How to Make a Cortado Without a Machine
No espresso machine is no obstacle. The trick is to get a shot concentrated enough to survive the milk.
- Moka pot. A stovetop moka pot brews a strong, espresso-like coffee. Use about 40 to 60 ml of it as your base.
- AeroPress. Brew a short, concentrated AeroPress shot — a small amount of hot water pushed through a fine grind — for a punchy base close to espresso strength.
- Warm the milk without a wand. Heat about 60 ml of milk in a small saucepan until steaming, or microwave it in a sealable jar, then screw on the lid and shake for a few seconds to add a touch of texture. Let the big bubbles settle so you are left with silky milk.
Then follow the same cut: equal parts strong coffee and warm milk in a small glass. The 1:1 balance is what makes it a cortado, whatever brewed the coffee.
Common Cortado Fixes
Most first-try issues come down to three things.
- Too much milk. If the coffee flavor disappears, you have overshot the 1:1 ratio. Measure the milk to match the shot, or simply add less and stop early.
- Milk too foamy. A cortado wants silky milk, not a foam cap. Texture the milk gently and hold the foam back with a spoon as you pour.
- Milk too hot. Scalded milk tastes flat and can bury the coffee's sweetness. Aim for hot-but-comfortable, around 55 to 60 C, and stop before it hisses or bubbles hard.

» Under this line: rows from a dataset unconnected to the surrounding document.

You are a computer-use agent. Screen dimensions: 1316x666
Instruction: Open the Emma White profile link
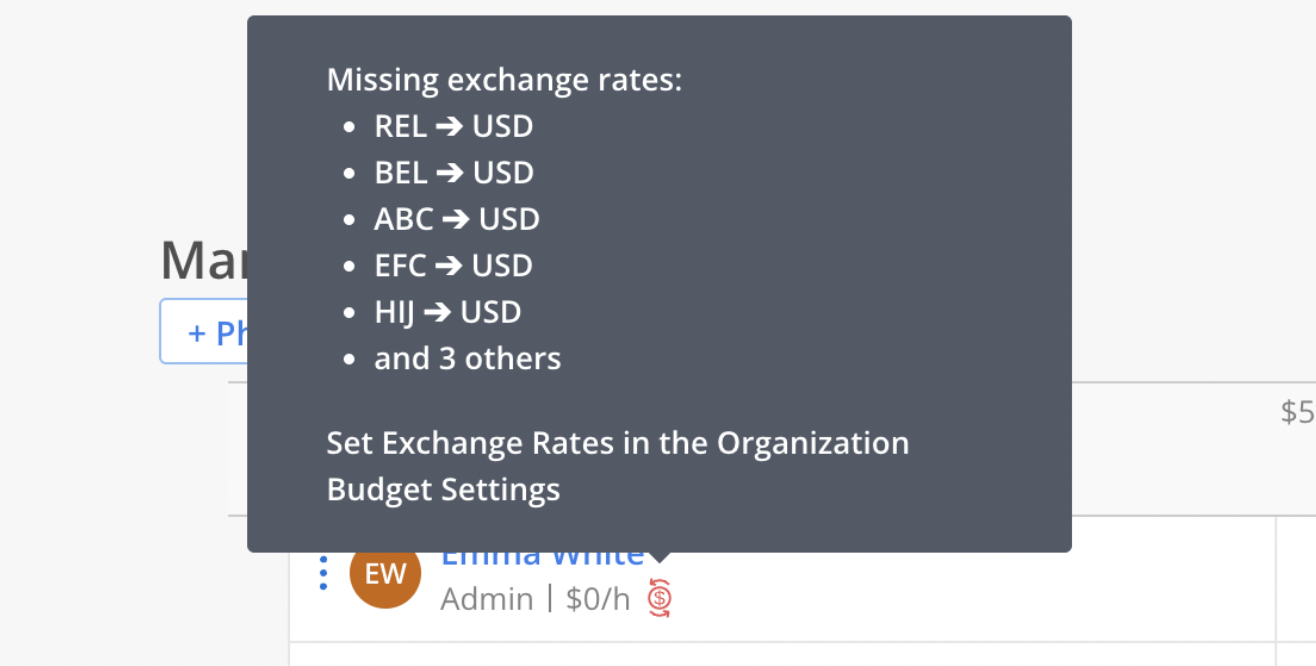(543, 556)
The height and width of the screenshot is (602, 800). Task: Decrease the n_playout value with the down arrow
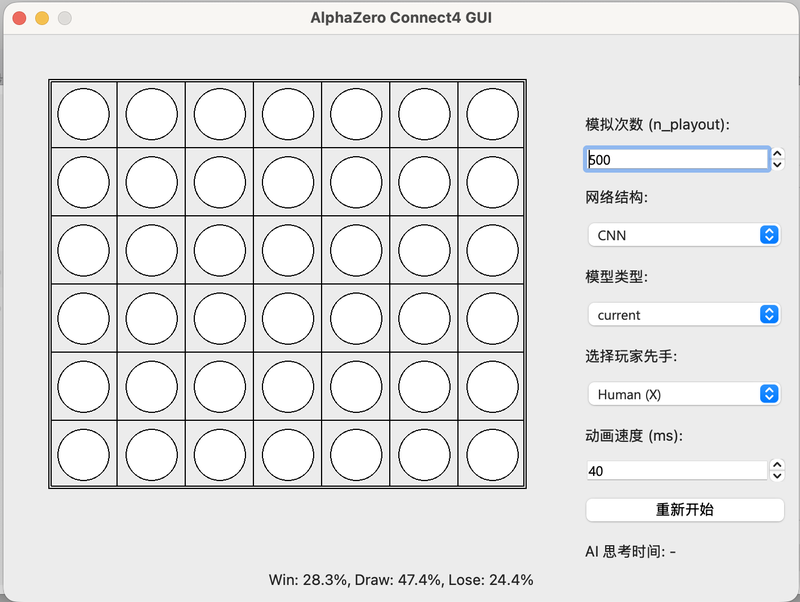click(x=778, y=165)
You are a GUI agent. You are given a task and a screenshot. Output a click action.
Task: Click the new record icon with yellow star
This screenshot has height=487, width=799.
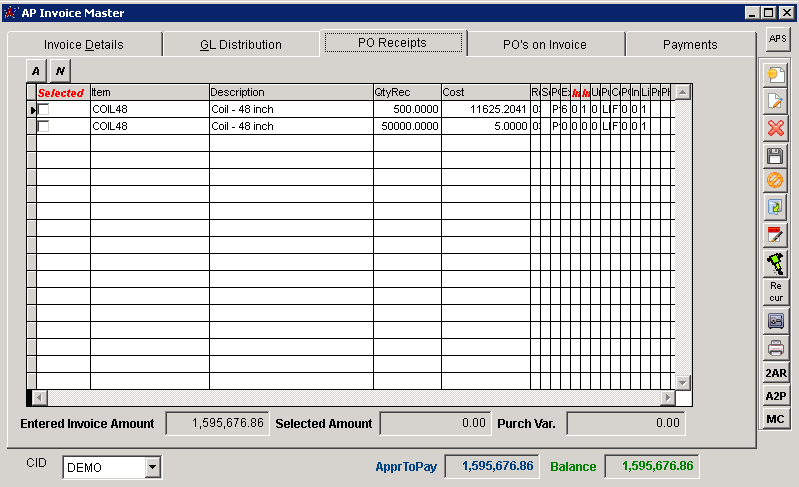click(776, 75)
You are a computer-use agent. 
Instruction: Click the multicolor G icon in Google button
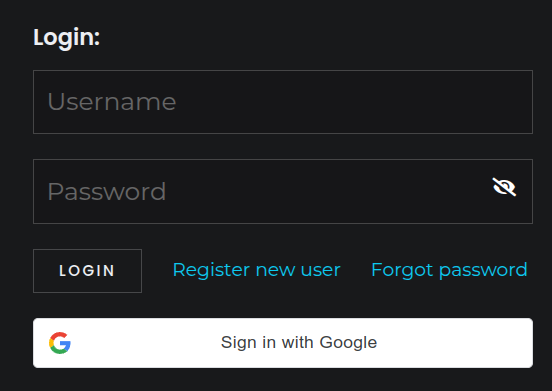[x=60, y=343]
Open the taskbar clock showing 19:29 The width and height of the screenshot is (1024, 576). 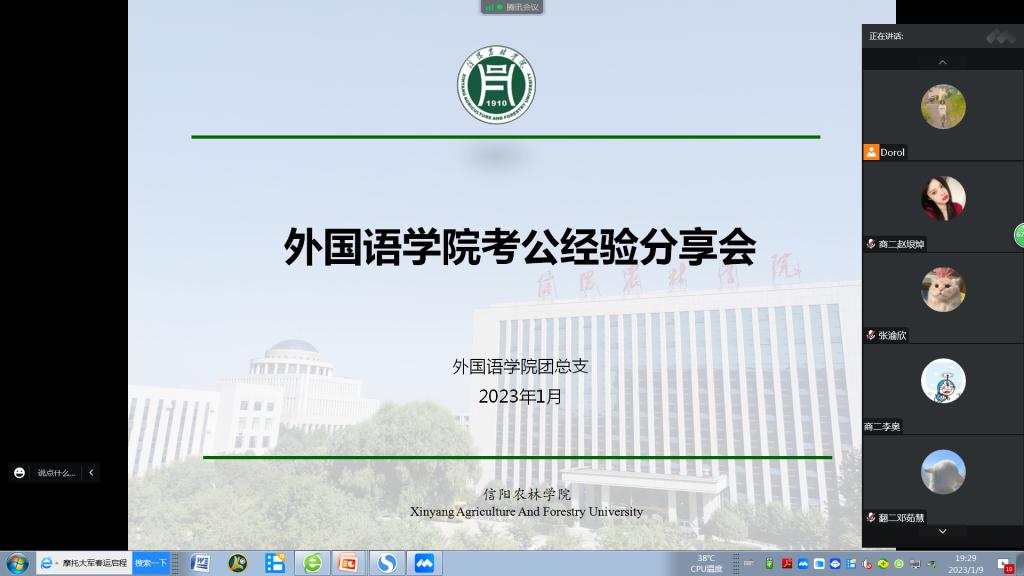(x=965, y=563)
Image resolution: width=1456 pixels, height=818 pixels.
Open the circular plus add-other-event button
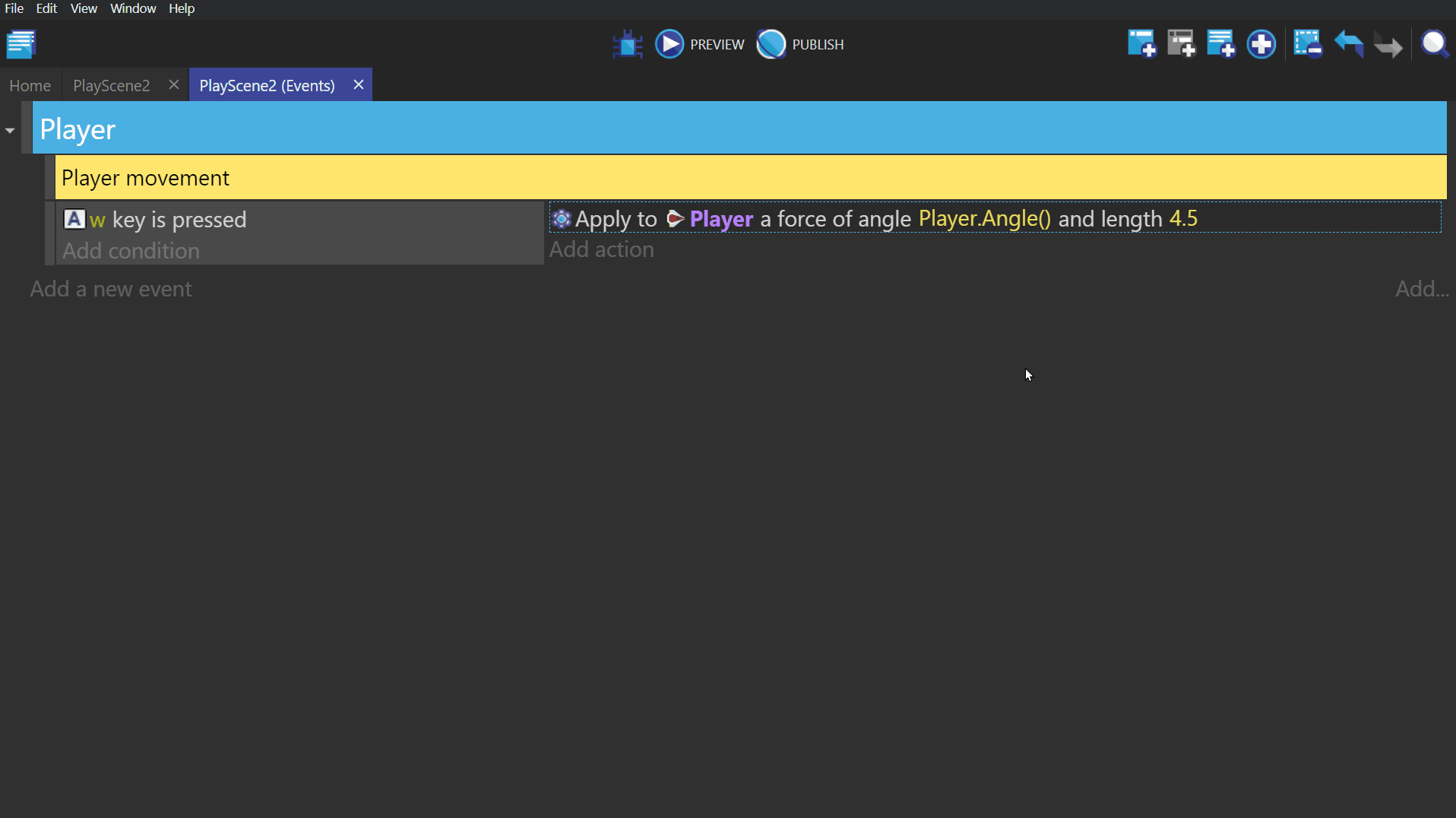click(1261, 44)
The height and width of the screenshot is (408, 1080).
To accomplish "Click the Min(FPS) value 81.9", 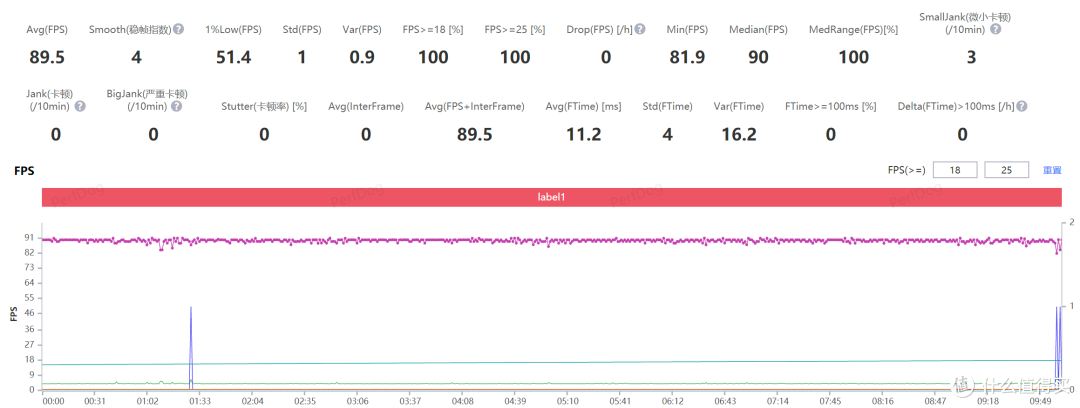I will coord(687,57).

Serving and Small Variations
A cortado is traditionally served neat and unsweetened, but a couple of gentle tweaks are fair game. A drop of vanilla or a small spoon of sugar stirred into the hot shot dissolves cleanly if you prefer it sweeter. For warm weather, pour the double shot over a little ice, top with cold milk to the 1:1 line, and you have an iced take on the same balance. Whatever you change, keep the espresso in the lead — that coffee-forward balance is what makes a cortado a cortado rather than a small latte. Get the ratio right and the cortado at home becomes a reliable two-minute habit.